I had chickens in Tainan! Grandma raised them for eggs. It was really fun. There were two stories, you went upstairs [to get to our house]. Downstairs was rented to someone for business. Everyone lived on the second floor. It was a little dirty, there were a lot of bugs. It was weird. After we took apart the second floor ceiling and created a new room for us to live in, they didn’t do a good job. Before that, living on the second floor there were no problems. The attic upstairs had bugs. It was scary. I got bitten a lot! And then in the back- it was a concrete house- there was a small space. It was very small. You could shower, do whatever. Grandma raised chickens. Behind the bathroom in a small space. On the second floor. It was funny, right?
There was a bathroom. Here was a kitchen (drawing image on paper). The house was long. Very, very long. In the front was the bedroom and living room, that’s it. In the back was a small kitchen and bathroom. Next to the bathroom was a half open space, so in the back we could raise chickens. It was fun. We raised a few cages. It used to be like this. Because we were poor, no one could say they wanted to eat chicken and just go buy one. Everyone raised a few. And then they laid eggs. So really, it was pretty good. You just needed to keep it clean. Now we have so much space, but who would do this? But really, if you can take care of the space and keep it clean, it’s very good. Now the chickens eat those things [hormones]. They didn’t use to, because we’d raise them ourselves. We’d feed them scraps, which was no problem.

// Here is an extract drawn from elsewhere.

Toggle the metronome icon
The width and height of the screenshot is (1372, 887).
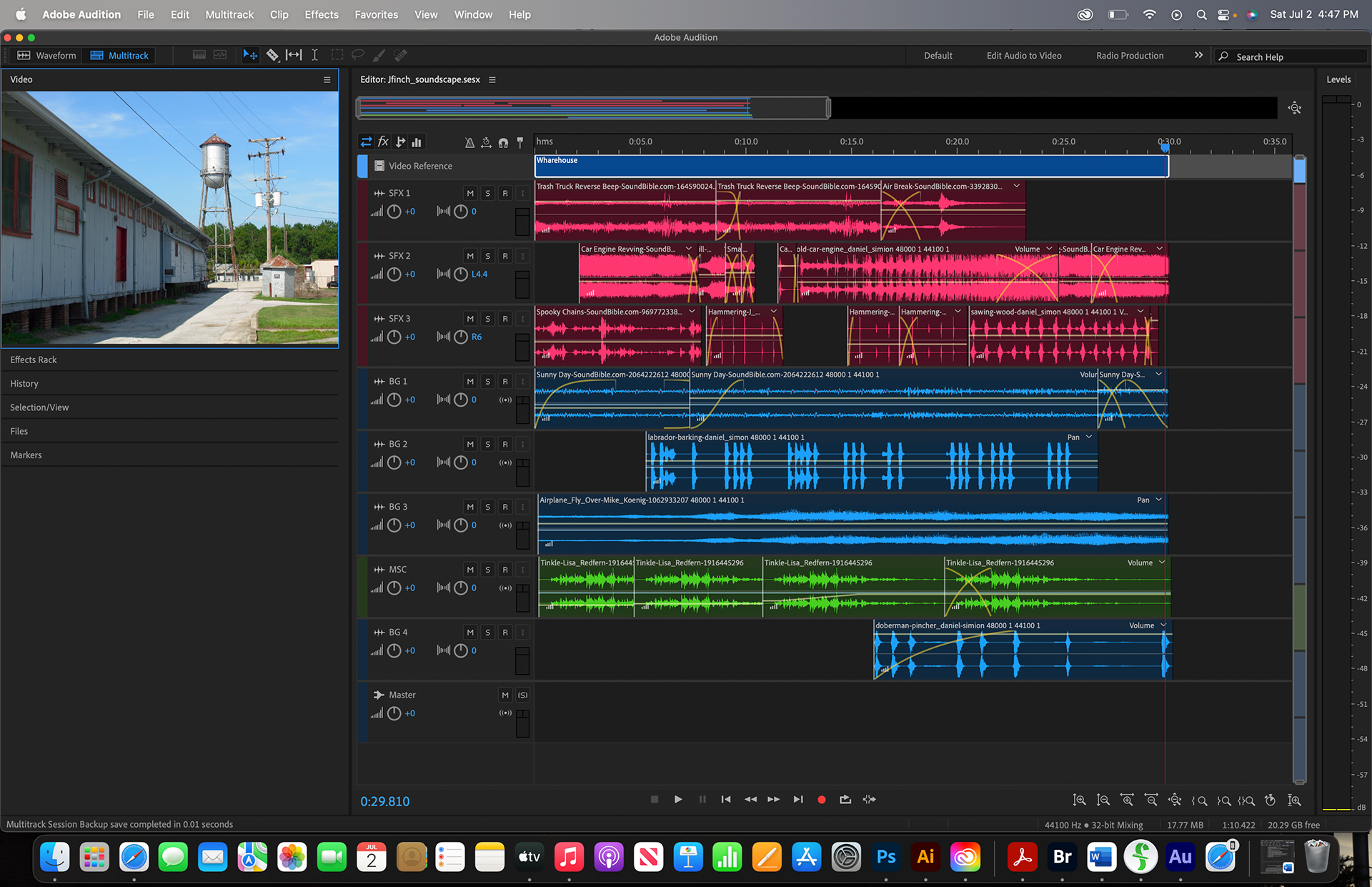point(469,142)
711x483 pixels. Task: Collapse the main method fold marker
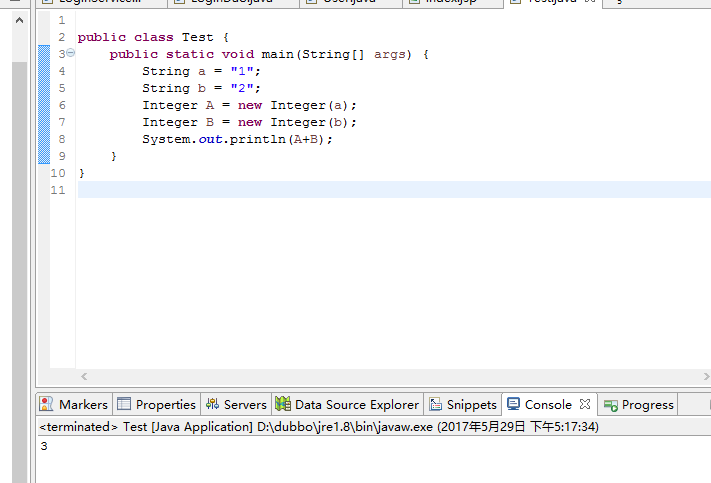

I even helped grandma kill chickens. So scary! Grandma would grab it. I would help her hold the chicken. She would cut the chicken’s neck to let the blood flow out. She would collect the blood. And the blood, you let the rice soak up. It was so good! Really! They didn’t waste the blood. Because for the Chinese, you know, everything can be used. And at least the chickens were clean (referring to hormones) because we raised them ourselves. But you know, there were a lot of issues. People at the time were very frugal and careful. Like showering, it was a bucket where you boiled hot water. Just take a quick shower. There was no shower, not much. There was a tub. We fashioned our own. Then we boiled a ton of water. Then we’d start with the men who would bathe. After they were done, it was my turn. We would all share the water, we boiled a lot. Of course beforehand we’d splash water on ourselves to get clean before going in to bathe. It was pretty good, you know? The tub was very high. One person would sit down and it would be up to here (motions). This saved a lot. But in the Chinese perspective, this wasted a lot of water. So everyone would wash together. Grandma would boil a pot of water and keep boiling. We used to use wood and then bring the water over. It was actually really fun and interesting.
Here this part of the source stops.